4. Each person of the Godhead is inderivative

5. Father, Son, and Spirit are eternally distinct from each other. 

That's why the Son can become Incarnate without Incarnating the Father or the Spirit. 

6. Does God have one mind or three minds? In a sense, both.

To take a weaker comparison, suppose you had three individuals with complete telepathic access to each other's minds. There'd be three minds, but in another respect there'd be a "hive mind" or group consciousness.

However, Trinitarian psychology is deeper than that. It's not one mind over and above three minds. Rather, each mind is contained in the other two. To take another comparison, suppose you have two mirrors facing each other and reflecting each other. The righthand mirror contains an image of the left-hand mirror while the lefthand mirror contains an image of the righthand mirror. You could reconstruct each mirror image from the opposing mirror image. 

In one respect that's two images, while in another respect that's the same image. Due to chirality, the mutual reflections are isometric, yet irreducibly distinct. 

7. Although the Trinity is inevitably and ineluctably mysterious to some degree, that's not unique to the Trinity, but has common parallels. As one philosopher observes:

The Trinity...poses a number of intriguing logical difficulties akin to those suggested by the identity of spatio-temporal objects through time and across worlds, puzzle cases of personal identity, and problems of identity and constitution. Philosophical discussions of the Trinity have suggested solutions to the Trinity puzzle comparable to solutions proposed to these classic identity puzzles. 


II. The Incarnation

i) In the person of the Son, God assumed a rational human soul and body. The Incarnation is a union between the timeless, incorporeal Son, a mind in time, and a body in space. A union between different individualized natures, analogous to Cartesian/substance dualism (although souls exist in time whereas the mind of the Son exists outside of time). 

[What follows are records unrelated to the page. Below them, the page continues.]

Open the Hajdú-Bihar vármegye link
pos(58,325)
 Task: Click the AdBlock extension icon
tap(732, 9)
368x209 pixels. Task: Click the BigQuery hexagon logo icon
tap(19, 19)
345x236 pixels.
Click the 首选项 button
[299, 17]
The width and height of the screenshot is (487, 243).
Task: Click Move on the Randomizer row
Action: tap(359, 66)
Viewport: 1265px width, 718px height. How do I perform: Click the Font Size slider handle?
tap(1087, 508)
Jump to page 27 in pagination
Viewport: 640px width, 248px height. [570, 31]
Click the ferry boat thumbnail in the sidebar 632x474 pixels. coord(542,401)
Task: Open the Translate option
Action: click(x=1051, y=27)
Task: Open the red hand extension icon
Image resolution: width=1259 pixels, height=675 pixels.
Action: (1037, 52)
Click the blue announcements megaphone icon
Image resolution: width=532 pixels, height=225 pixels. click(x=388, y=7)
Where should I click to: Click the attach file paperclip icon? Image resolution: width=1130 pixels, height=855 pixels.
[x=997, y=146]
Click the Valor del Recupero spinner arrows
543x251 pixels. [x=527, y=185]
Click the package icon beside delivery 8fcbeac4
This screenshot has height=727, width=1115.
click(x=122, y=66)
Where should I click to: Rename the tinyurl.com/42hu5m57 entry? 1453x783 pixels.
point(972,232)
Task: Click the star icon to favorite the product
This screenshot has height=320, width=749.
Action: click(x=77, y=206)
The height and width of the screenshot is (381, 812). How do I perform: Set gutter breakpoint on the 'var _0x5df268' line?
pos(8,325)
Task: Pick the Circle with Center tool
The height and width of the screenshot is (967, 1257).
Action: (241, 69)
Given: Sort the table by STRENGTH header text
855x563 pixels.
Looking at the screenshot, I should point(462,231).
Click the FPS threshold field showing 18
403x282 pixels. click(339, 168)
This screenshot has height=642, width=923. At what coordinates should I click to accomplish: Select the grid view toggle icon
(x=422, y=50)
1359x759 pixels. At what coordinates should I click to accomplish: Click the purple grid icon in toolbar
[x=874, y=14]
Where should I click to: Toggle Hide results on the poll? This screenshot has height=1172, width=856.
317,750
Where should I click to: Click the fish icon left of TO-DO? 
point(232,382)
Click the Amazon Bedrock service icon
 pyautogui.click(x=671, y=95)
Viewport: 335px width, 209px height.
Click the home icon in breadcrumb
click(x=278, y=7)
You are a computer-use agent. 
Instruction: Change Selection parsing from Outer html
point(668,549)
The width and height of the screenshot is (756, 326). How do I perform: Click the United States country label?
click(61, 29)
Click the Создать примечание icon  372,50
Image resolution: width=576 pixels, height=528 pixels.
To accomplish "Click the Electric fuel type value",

The relation is asymmetrical. To paraphrase Aquinas, the Incarnation entailed no change in the Son, but only in the nature newly assumed into the preexistent Son. The eternal Son became Incarnate through union with a human soul and body. Now a union is a relation. And relations newly said of God with respect to creatures do not imply a change on God's side, but on the creature's side by relating in a new way to God.

ii) The union produced a complex person. In a sense, Jesus has a human mind and a divine mind, but the relation is asymmetrical. The divine mind knows everything the human mind knows, while the human mind, in addition to its natural human understanding, only knows what the divine mind shares with it. The divine mind controls the human mind. 

iii) Since human nature already has communicable divine attributes, divine and human natures are sufficiently compatible to make a divine Incarnation possible. Likewise, human minds originate in God's concept of human minds, so the idea of human minds is already contained in the Godhead.